Ian McMillan – foreword to Let Me Tell You a Story

Ian McMillan

Photo credit Andy Boag

Ian McMillan is a poet, broadcaster, and presenter of BBC Radio Three’s The Verb, a programme that celebrates the spoken (and sung, and chanted, and pounded, and whispered) word. Ian’s appreciation of language; its flows and rhythms and its very many forms are what drew me to listening weekly to his programme. His way of showing language as living thing that can dance on the page if you let it out of the reverential box it sometimes gets trapped in led to me ask if he would consider writing this piece for us.

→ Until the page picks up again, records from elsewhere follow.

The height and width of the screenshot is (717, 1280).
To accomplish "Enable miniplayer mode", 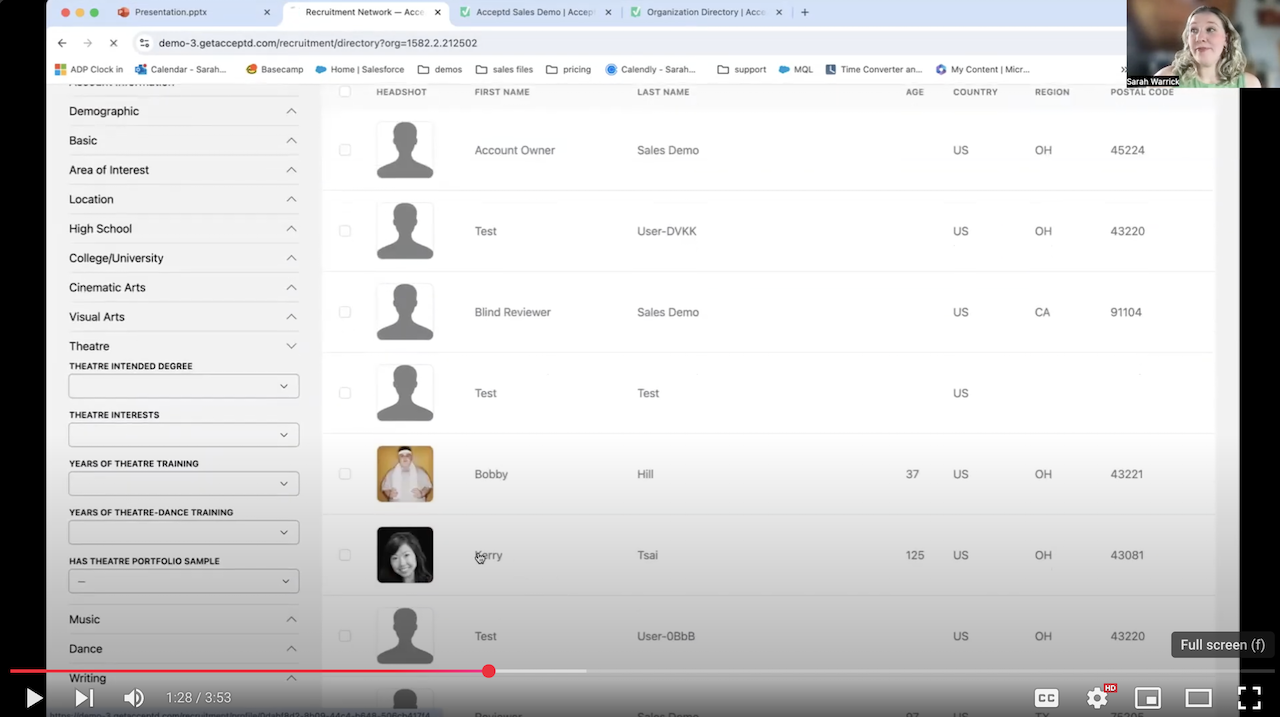I will pyautogui.click(x=1148, y=698).
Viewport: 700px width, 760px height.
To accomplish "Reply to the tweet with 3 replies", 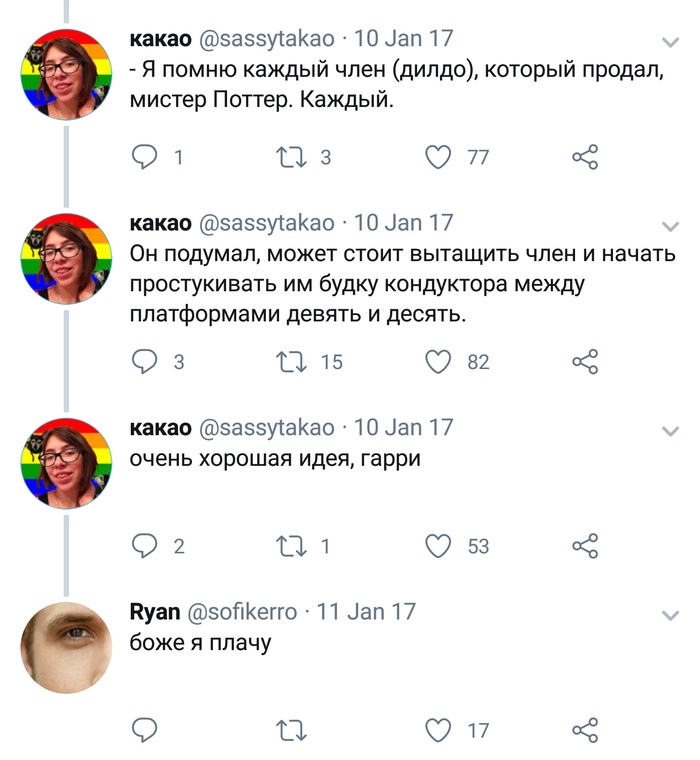I will coord(146,362).
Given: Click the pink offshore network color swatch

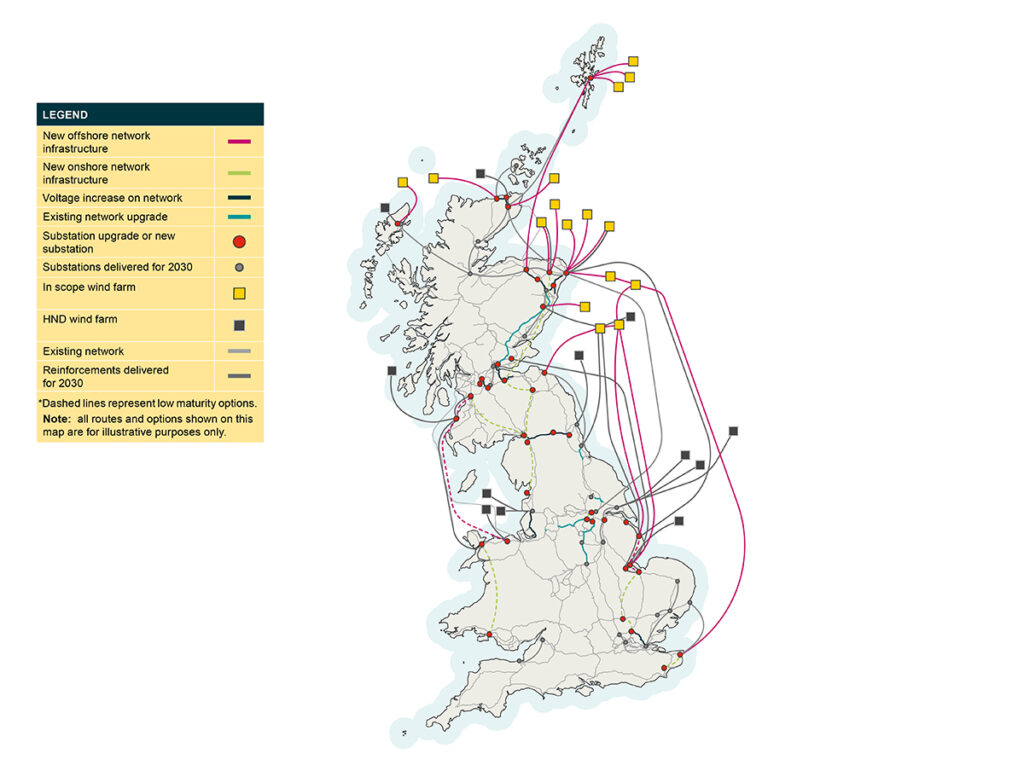Looking at the screenshot, I should [x=240, y=141].
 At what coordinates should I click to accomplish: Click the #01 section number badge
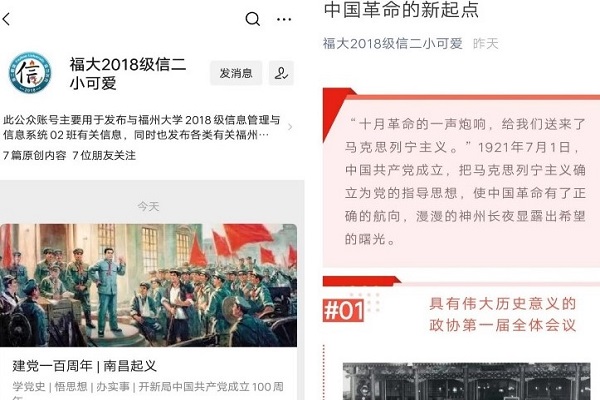tap(343, 310)
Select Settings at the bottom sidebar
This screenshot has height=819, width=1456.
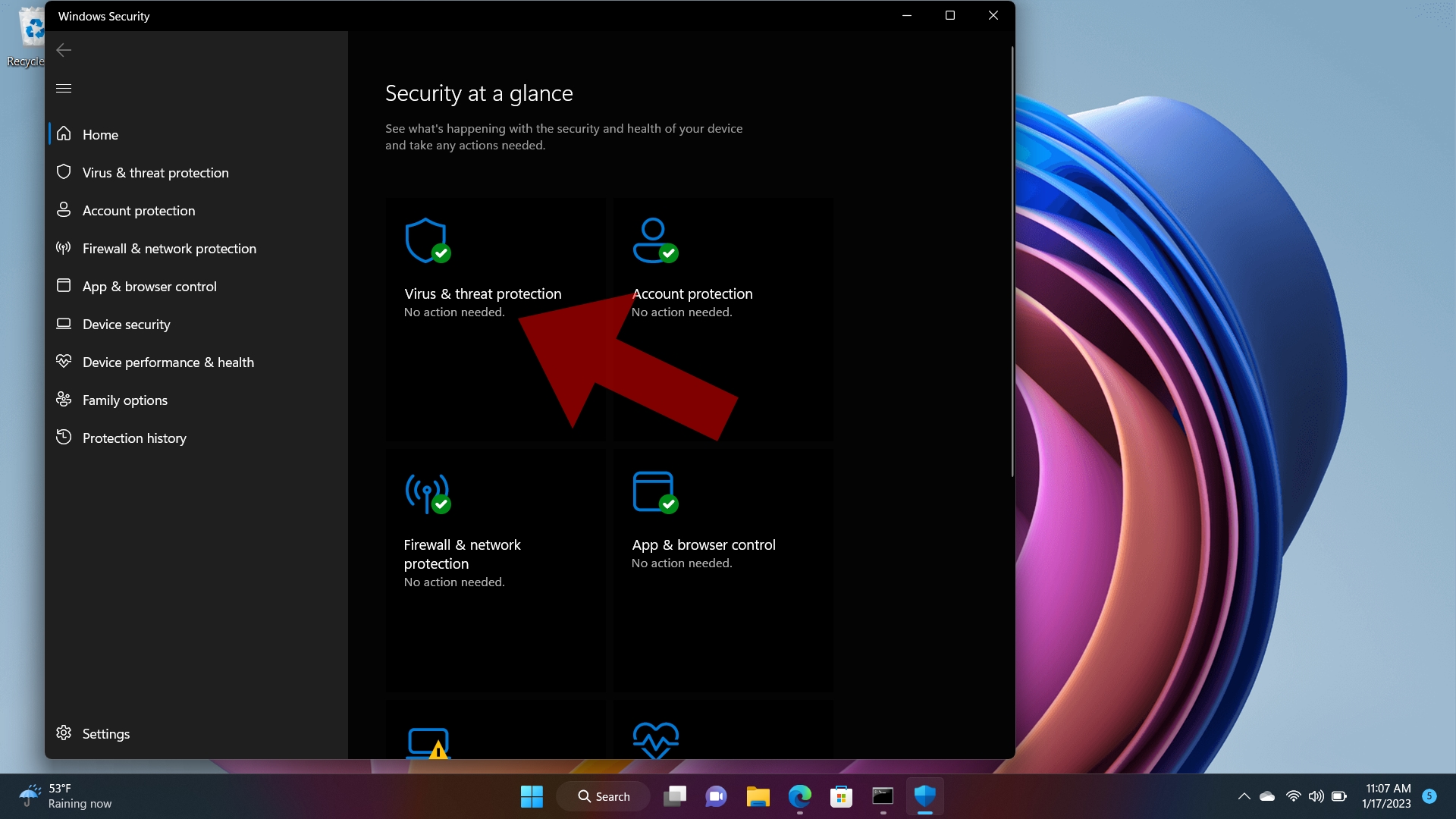[106, 733]
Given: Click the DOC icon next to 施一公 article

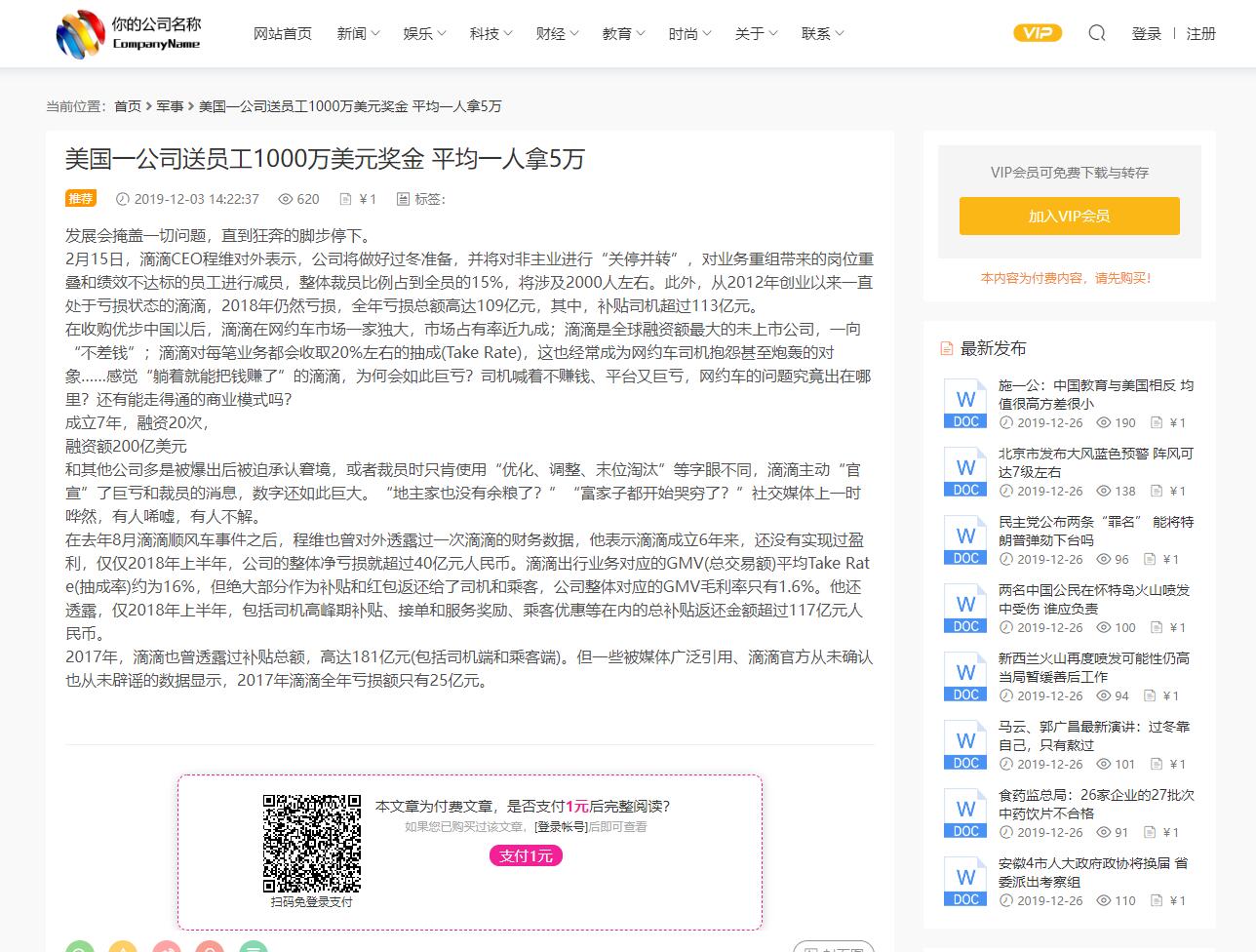Looking at the screenshot, I should (963, 403).
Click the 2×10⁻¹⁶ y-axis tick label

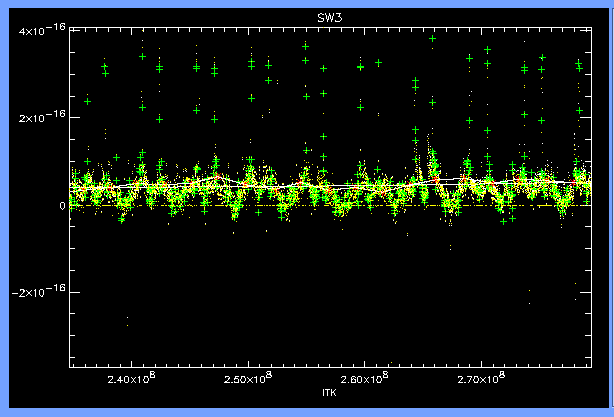click(x=39, y=118)
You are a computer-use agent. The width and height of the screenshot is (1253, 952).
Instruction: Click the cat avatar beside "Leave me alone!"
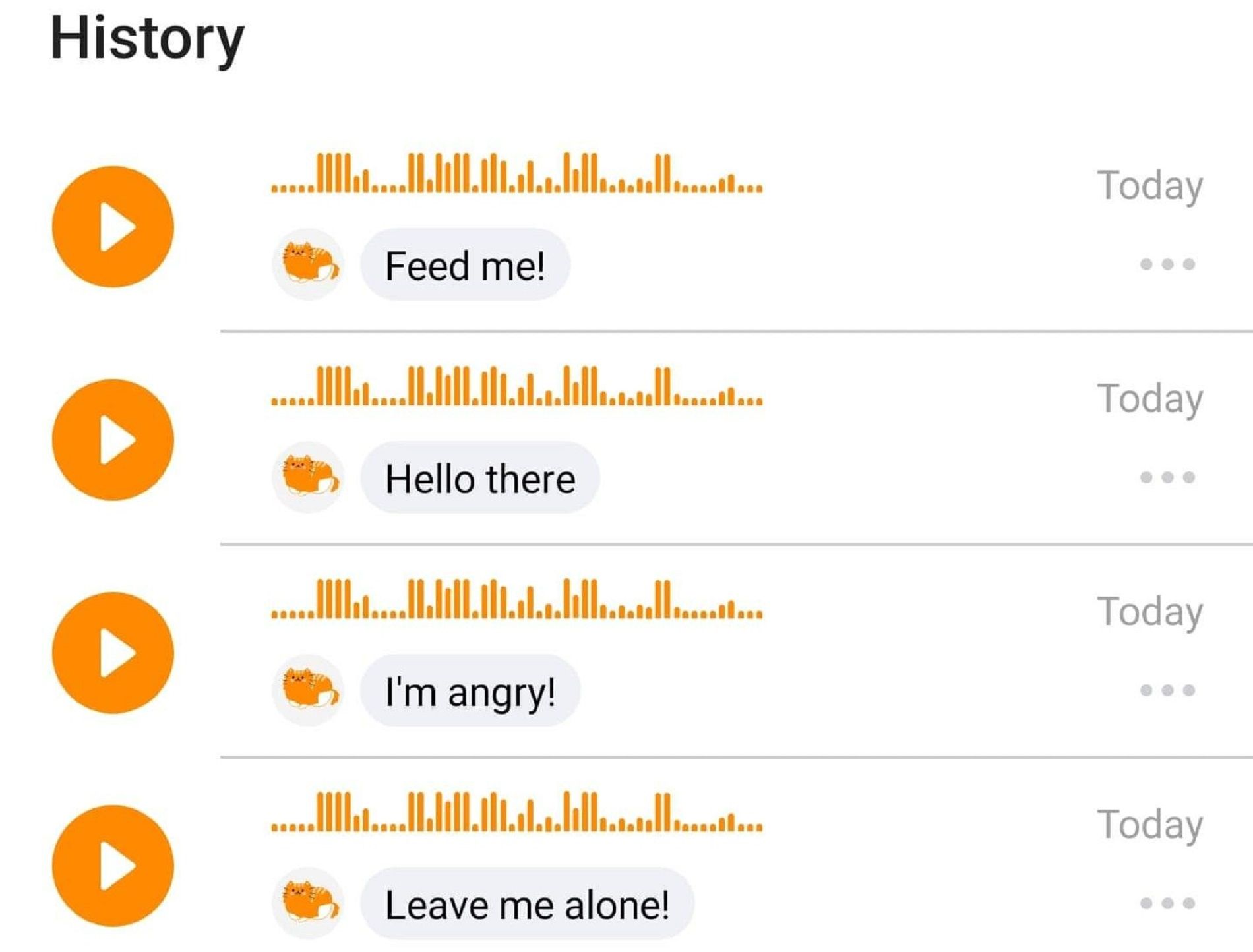click(x=308, y=903)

Ian is a Yorkshireman; he writes the way he speaks, and he speaks with a voice like a pint of strong dark beer in a big dimpled glass. So ease yourself into the soft-padded fireside seat of your favourite minds-eye pub, take that big glass in your hand – both hands if necessary – and give your minds-ears a treat.

 

“Sometimes I can read a poem on the page and I can’t quite make out what the author’s intention was: there’s something there, I can tell, but it’s hidden in the language-mist. When I hear the poem read aloud, (or accompanied by music, or acted out by a variety of voices: anything is possible once you start down this road) then the clouds are blown away and the poem does what it meant to say on the tin, to re-fashion an advertising slogan.”